On Friday, Christie’s brought in more than $500 million across its Hong Kong salerooms and global ONE sale. Following seven new artist records and high results for names like Roy Lichtenstein and Joan Mitchell, Christie’ staged it’s contemporary day sale directly after the relay-style auction.
The results proved buyer activity was not slowed amid concerns over the economic drop in the wake of the pandemic, but seller reluctance has lead to contracted offerings. The total for the day sale auction was $30.8 million across a total of 114 lots on offer, seeing a near perfect sell-through rate. In the May 2019 equivalent sale, the morning and afternoon day sessions brought in a total of $92.9 million across 250 lots.
Wayne Thiebaud saw a new record of $19.1 million set for his 1962 pinball machine in the ONE sale. Another early work, a 1964 ice cream picture, Three Cones lead the day sale shortly after going for for $3.7 million, doubling the low estimate of $1.8 million. George Condo’s The Chef made in 2019 was among the works fresh to the market. The red-backed single-figure picture went for $1.1 million, besting its high estimate of $900,000. Philip Guston‘s 1973 mid-sized work, Raoul’s Tools which the seller acquired in 2006 hammered at the low end of its estimate. The work reached a selling price of $1.8 million, its pre-sale estimate was $1.5 million to $2 million. While the leading lots of the sale performed solidly within their estimates, works by emerging and under valued talent drew spirited bidding.
Three of the auction’s first four lots were by Black contemporary artists in high demand—Titus Kaphar, Amoafo Boako and Lynnette Yiadom-Boakye. In Christie’s sale, Kaphar’s 2008 work Still Hungry set a new benchmark moving his record up to $350,000, selling for more three times the low estimate of $100,000. The young American artist’s untitled painting inspired by a 19th century portrait recently set a new record in Phillips contemporary evening sale at $187,500 (the new benchmark follows the artist’s commission for the June TIME magazine protest cover).
Boafo, a painter based in Vienna who has seen nearly twenty recently made works flipped on the secondary market in the last several week also featured in the sale with the second-highest figure for his 2019 work Orange Shirt. The painting, which depicts Boafo’s subject in a patterned orange fruit shirt for which the work is named went for $212,500, in excess of five times the low pre-sale low value of $40,000. Across the top three auction houses, Boafo’s works have consistently beat estimates by more than three to four times their original estimates.
Yiadom-Boakye, a British-Ghanian painter known for her depictions of Black figuration last saw an auction record of $1.6 million in a Sotheby’s sale in November 2017. Her 2011 painting, A Heaven to Live For in Christie’s sale hammered at the high end of its estimate of $600,000, placing with the winning buyer for $759,000.
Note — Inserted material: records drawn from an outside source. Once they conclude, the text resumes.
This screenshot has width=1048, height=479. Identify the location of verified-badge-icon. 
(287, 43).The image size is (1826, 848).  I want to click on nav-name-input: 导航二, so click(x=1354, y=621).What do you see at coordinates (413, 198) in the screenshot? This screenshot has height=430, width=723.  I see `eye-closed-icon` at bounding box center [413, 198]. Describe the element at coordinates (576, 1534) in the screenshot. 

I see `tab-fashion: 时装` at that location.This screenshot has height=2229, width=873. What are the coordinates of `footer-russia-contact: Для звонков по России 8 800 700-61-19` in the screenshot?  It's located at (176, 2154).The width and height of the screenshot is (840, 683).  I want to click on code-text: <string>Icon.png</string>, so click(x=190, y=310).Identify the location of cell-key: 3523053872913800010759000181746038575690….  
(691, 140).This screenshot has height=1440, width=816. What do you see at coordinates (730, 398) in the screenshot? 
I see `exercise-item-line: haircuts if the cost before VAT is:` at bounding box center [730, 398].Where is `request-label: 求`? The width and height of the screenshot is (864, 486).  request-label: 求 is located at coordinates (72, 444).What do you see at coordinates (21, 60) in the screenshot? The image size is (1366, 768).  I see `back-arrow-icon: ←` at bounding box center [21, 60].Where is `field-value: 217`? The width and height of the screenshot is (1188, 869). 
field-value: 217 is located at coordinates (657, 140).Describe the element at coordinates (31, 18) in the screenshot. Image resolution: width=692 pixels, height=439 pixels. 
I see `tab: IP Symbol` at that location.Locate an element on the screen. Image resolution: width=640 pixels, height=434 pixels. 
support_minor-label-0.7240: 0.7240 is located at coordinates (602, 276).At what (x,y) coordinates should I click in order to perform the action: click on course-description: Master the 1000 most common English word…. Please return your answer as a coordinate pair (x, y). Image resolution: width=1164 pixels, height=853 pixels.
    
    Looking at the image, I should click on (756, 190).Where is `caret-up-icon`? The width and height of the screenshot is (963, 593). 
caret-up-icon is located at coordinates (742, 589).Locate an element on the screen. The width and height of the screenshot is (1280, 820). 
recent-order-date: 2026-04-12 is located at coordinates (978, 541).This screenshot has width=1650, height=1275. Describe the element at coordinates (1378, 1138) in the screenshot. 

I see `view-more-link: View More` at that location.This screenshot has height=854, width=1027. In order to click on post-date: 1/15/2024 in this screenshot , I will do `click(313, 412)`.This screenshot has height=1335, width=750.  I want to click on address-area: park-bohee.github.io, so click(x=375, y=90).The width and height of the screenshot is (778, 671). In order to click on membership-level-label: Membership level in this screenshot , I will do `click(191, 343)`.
A name less familiar to contemporary auctions was a 2005 painting by Los-Angeles-based 62-year-old artist Henry Taylor—who gained renown for his portraits of psychiatric-ward patients. Unseen on the market previous to this sale and acquired directly from the artist, Ardmore Taylor aka “Mo” which features a Texas horse-trainer with two guns at his feet went for $471,000. The work sold for more than than three times the low estimate of $150,000. Nearing seven figures, Taylor’s auction record stands at $975,000 for the sale of I’ll Put a Spell on You (2004), a figurative scene sold at Sotheby’s New York in November 2018.
French artist, Claire Tabouret’s 2019 painting, The Swimmers came from a private collection in Asia, selling for $87,500, more than double the low estimate of $40,000. Tabouret is among the names this week who saw new records. Her current highest price was set in Phillips Hong Kong contemporary evening sale when $451,551 for her 2015 painting, Les déguisements (Disguises). Works donated by artists in partnership with amfAR to provide funding for coronavirus reliefs efforts were also offered in the sale. In this section of the sale, new works made during quarantine entered the market for the first time. Both Cecily Brown’s The Wanton Boy, which went for $312,500, and Eddie Martinez’s Untitled (Sleeper for amfAR), which sold for $137,500 doubled the low estimates.